- **Work item**: With the pictures left out, reproduce exactly the lines from the one containing "You are a computer-use agent. 1280x660" through the final line of the entries.

------ Listed records

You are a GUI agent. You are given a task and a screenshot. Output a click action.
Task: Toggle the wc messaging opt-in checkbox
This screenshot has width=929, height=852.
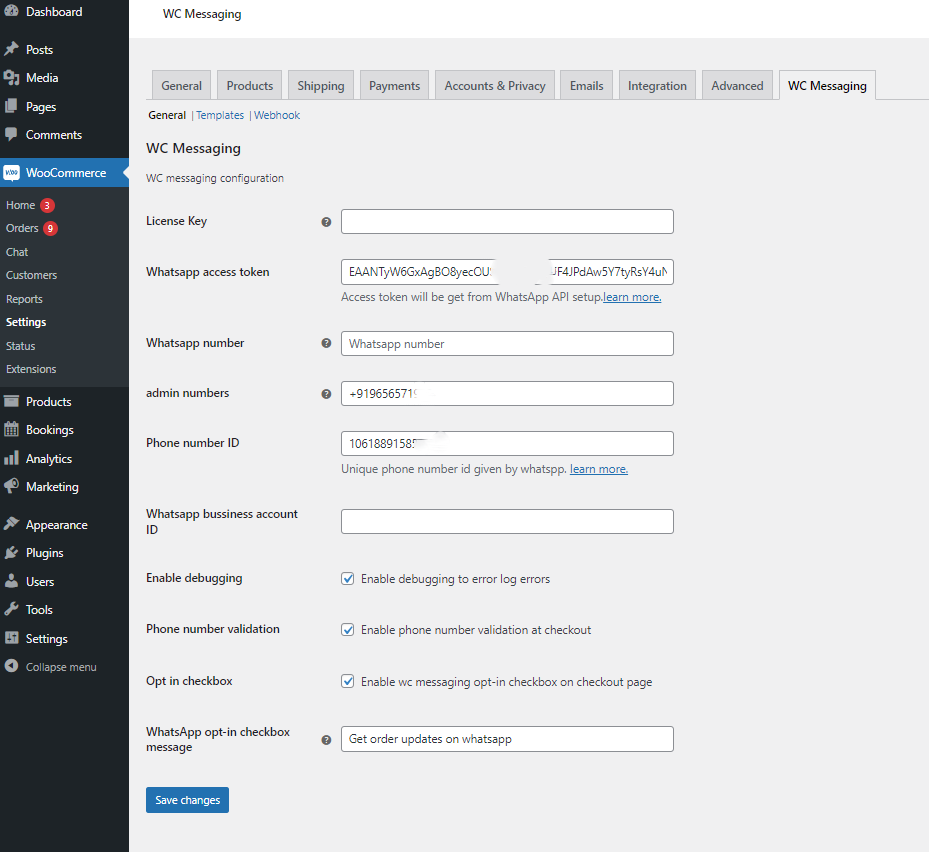tap(348, 682)
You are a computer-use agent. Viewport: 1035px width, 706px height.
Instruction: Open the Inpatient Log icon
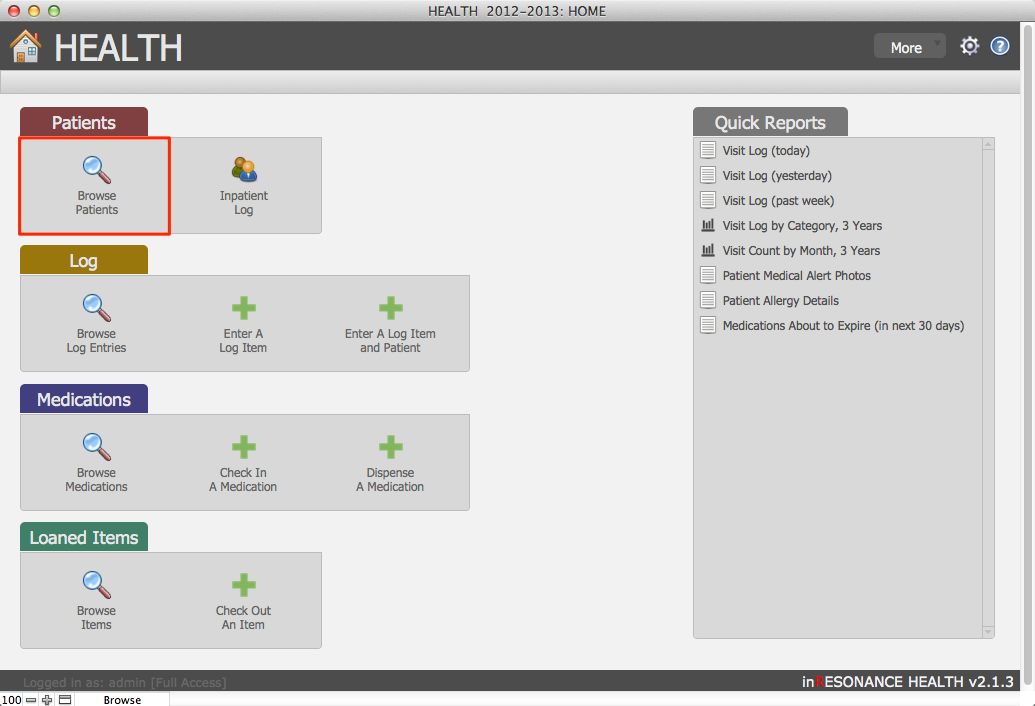244,169
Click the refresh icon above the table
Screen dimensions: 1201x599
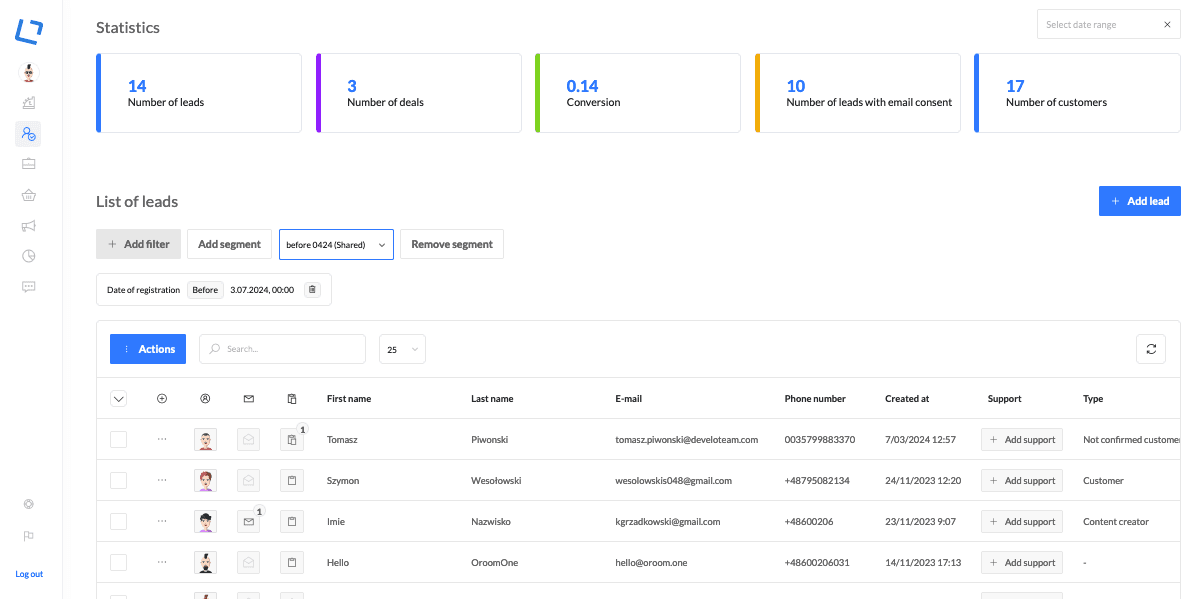[1151, 349]
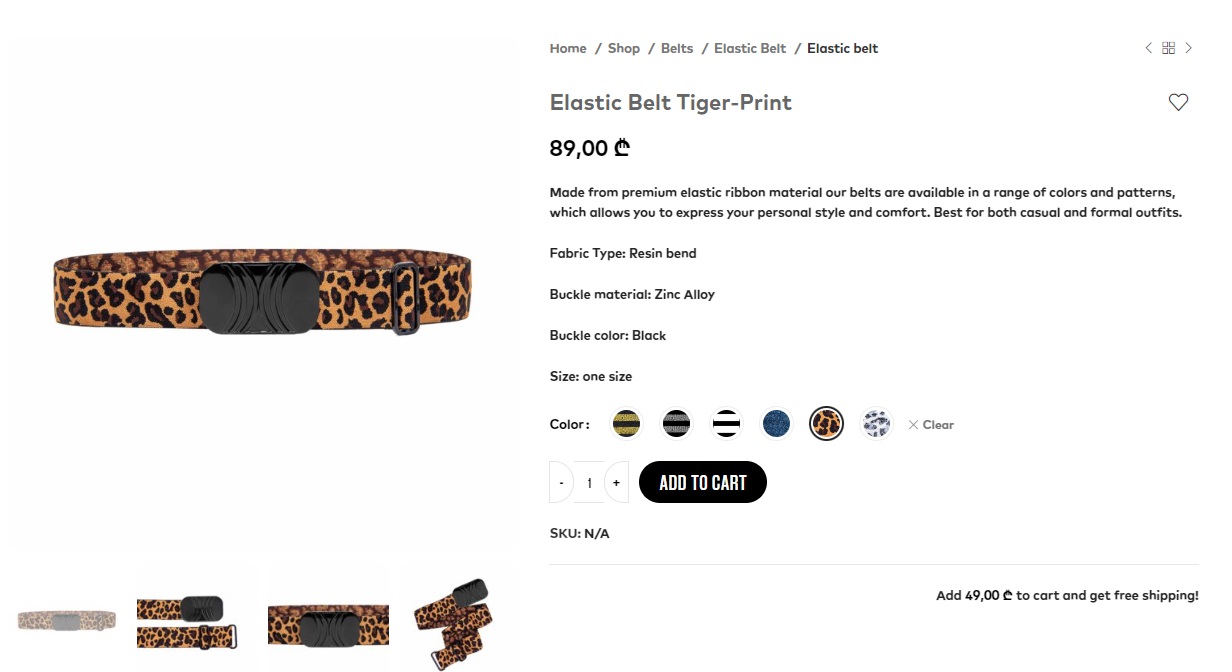Open the Shop breadcrumb link
1232x672 pixels.
coord(624,48)
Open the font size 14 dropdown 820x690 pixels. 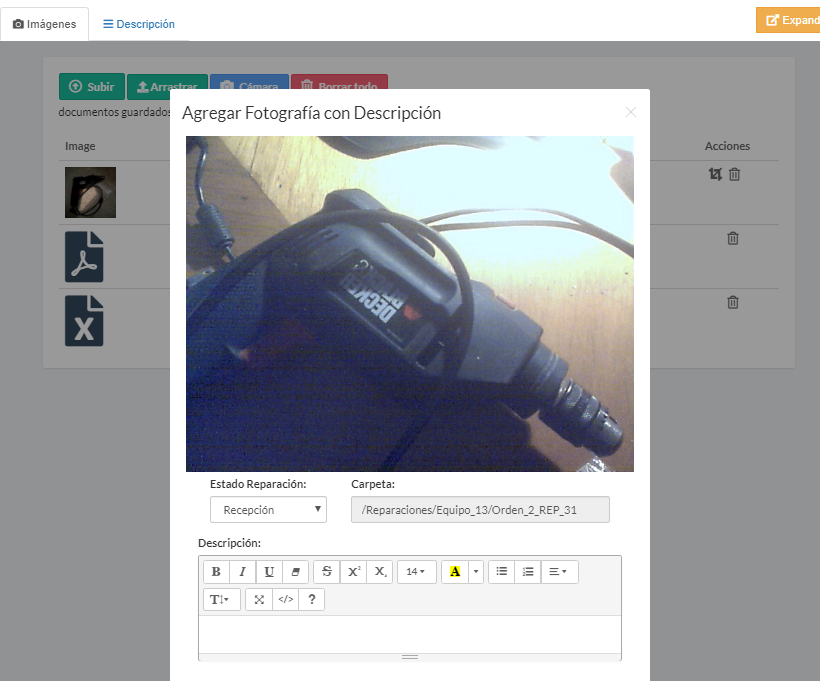[416, 572]
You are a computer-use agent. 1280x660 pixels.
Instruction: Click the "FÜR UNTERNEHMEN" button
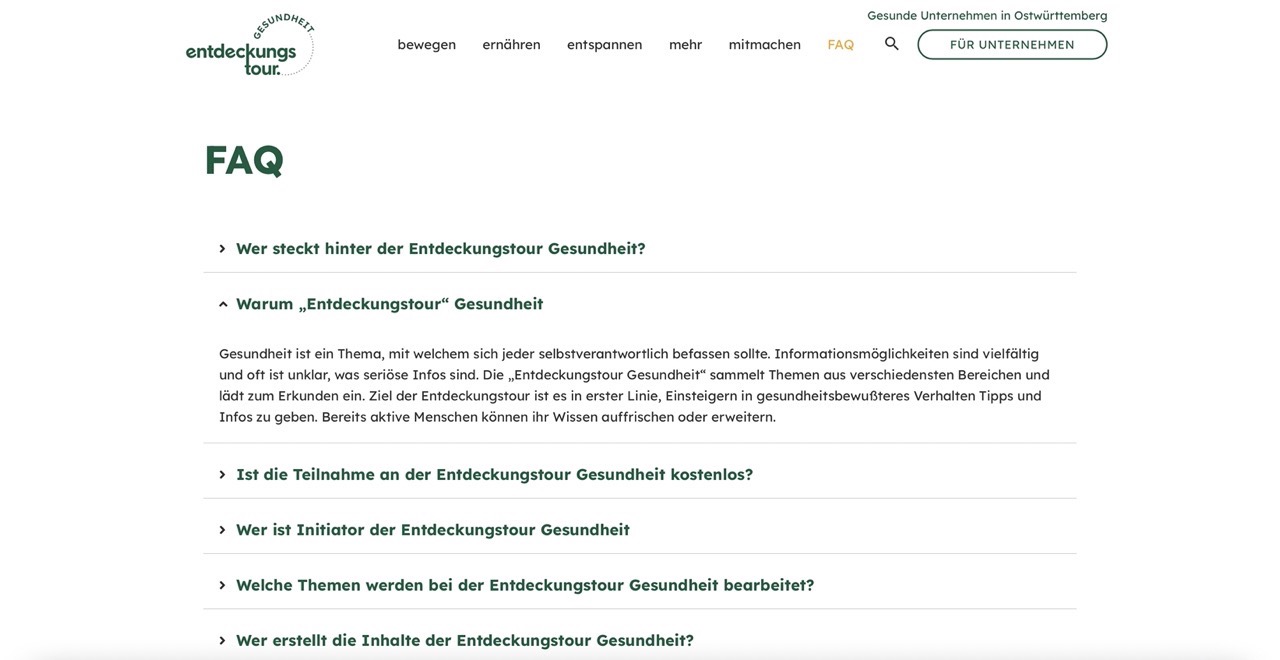pos(1012,44)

------------

- **Your solution**:
You are a computer-use agent. 1280x660 pixels.
Instruction: Click the "FÜR UNTERNEHMEN" button
pos(1012,44)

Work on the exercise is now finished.